> _EXERCISE AIM_
Lines that contain the string "sidebar" are the ones to list; copy all of them from the records.

> _GIVEN INFORMATION_
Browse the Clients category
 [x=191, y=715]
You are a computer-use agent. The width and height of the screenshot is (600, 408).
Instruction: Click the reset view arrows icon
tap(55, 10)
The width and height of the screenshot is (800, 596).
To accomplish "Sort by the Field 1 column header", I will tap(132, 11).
==
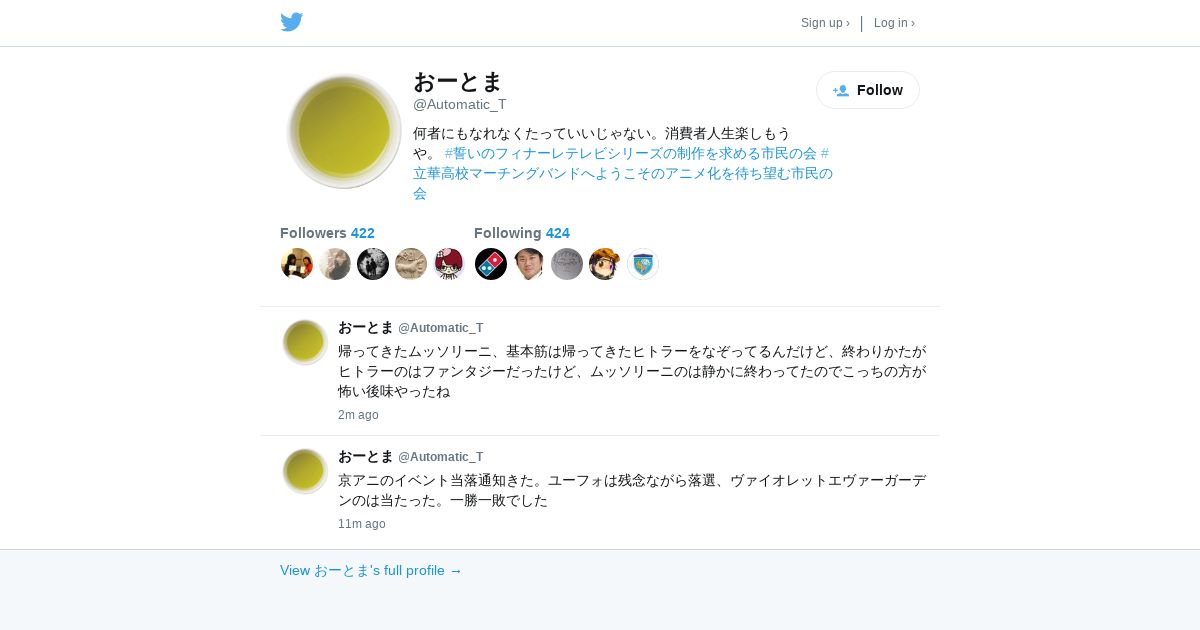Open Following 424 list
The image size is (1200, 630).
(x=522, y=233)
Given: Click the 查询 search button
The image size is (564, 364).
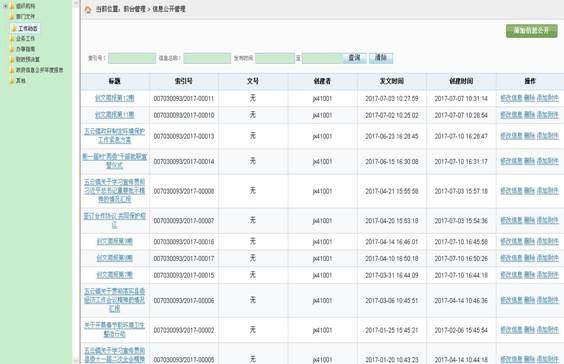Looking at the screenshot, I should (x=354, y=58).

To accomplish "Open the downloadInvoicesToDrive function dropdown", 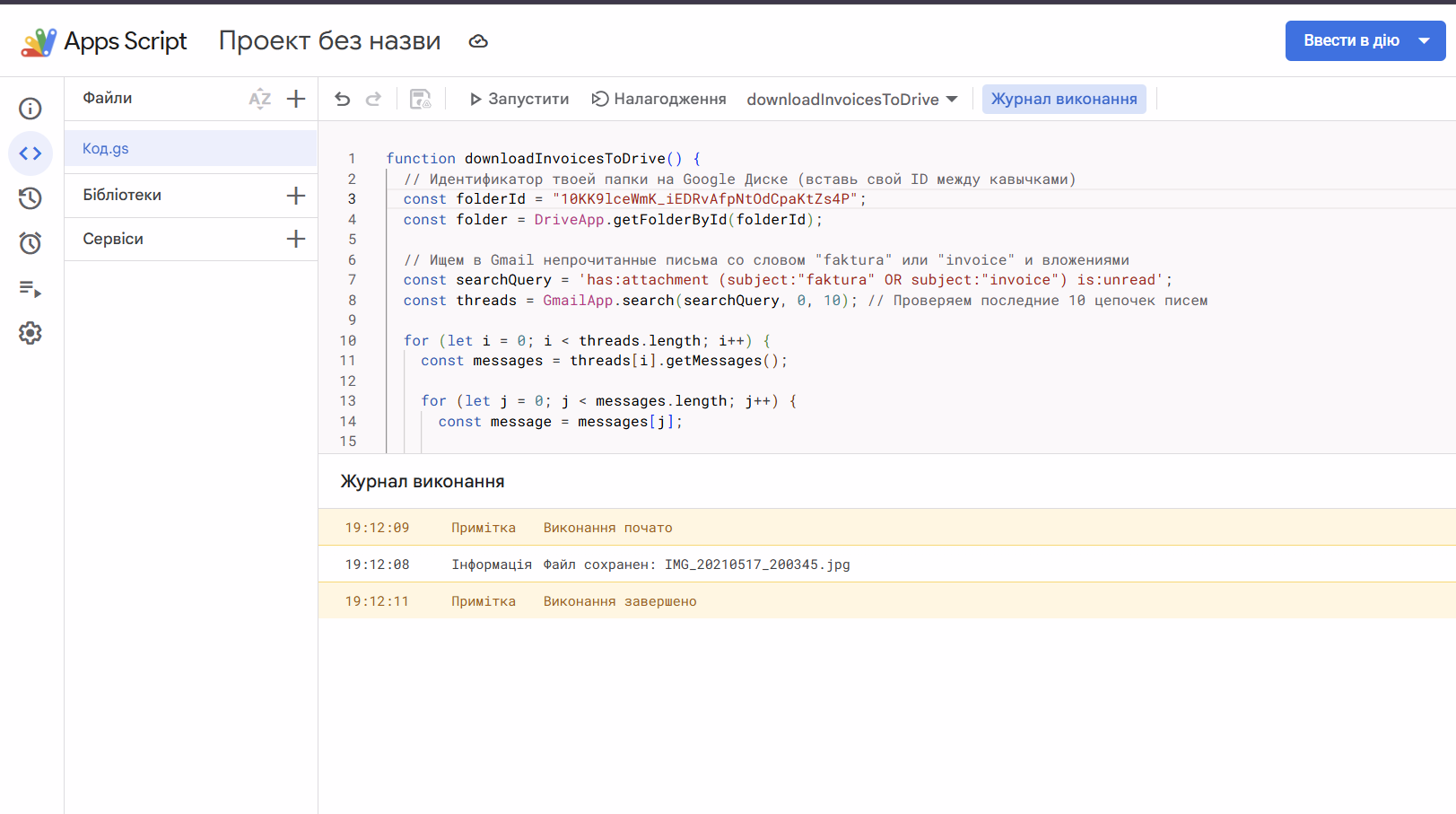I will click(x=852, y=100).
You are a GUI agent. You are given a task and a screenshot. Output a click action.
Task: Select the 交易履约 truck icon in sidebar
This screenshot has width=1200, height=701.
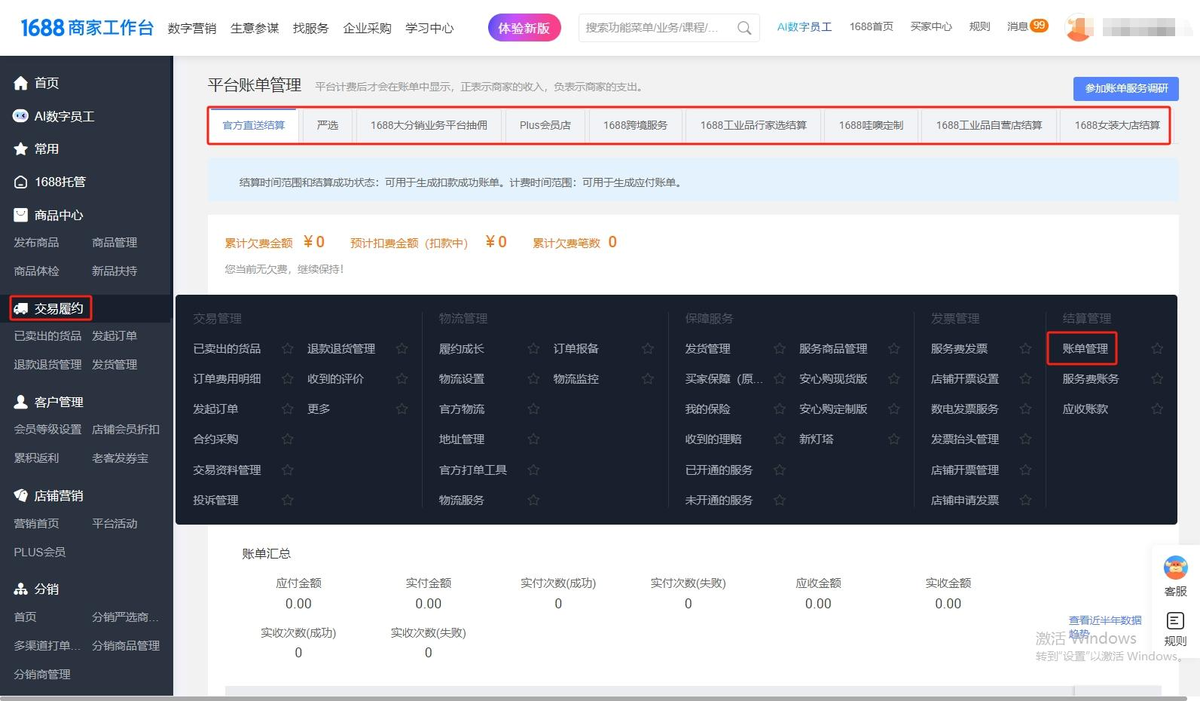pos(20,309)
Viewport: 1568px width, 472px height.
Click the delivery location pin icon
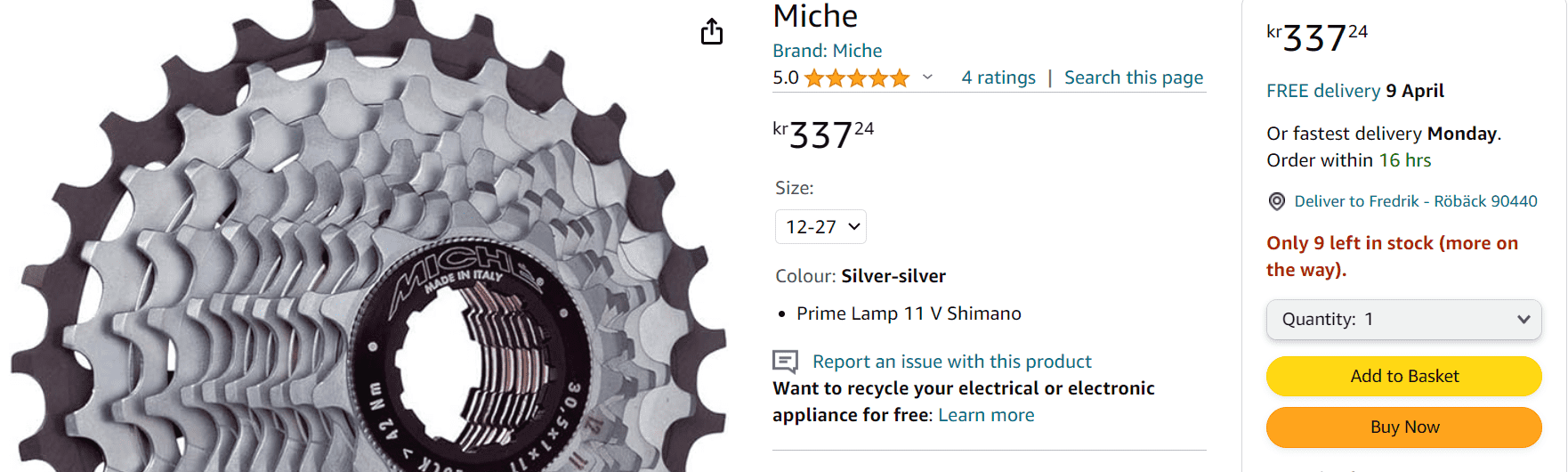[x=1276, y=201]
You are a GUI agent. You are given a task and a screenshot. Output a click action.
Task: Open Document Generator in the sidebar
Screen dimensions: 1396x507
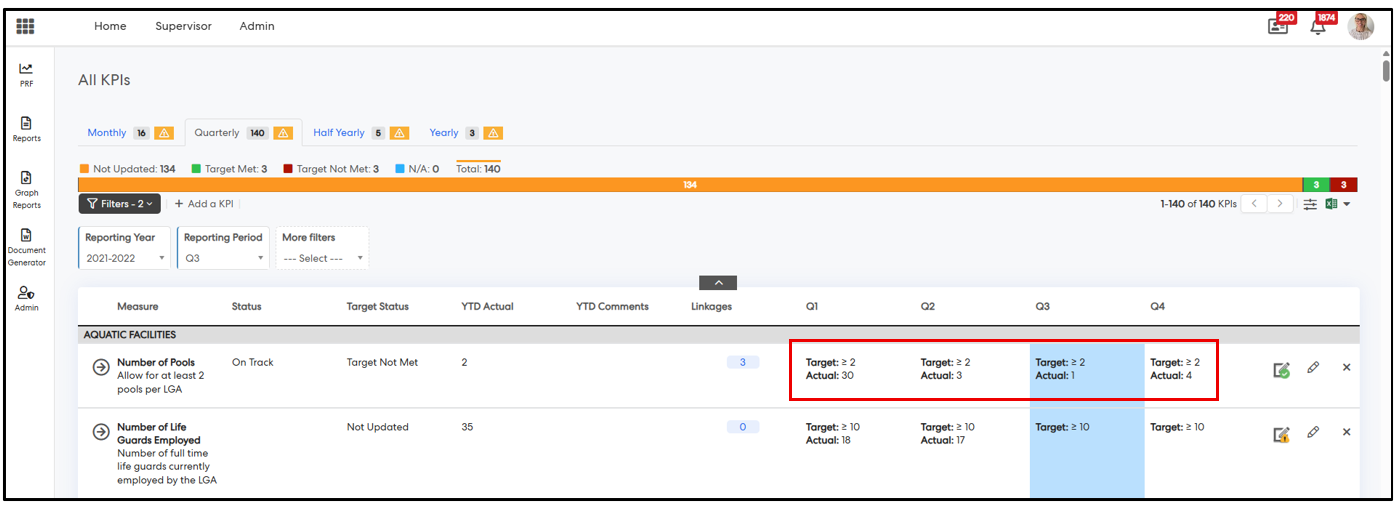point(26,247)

> _YOUR SOLUTION_
Task: Select the 交易履约 truck icon in sidebar
Task: Open Document Generator in the sidebar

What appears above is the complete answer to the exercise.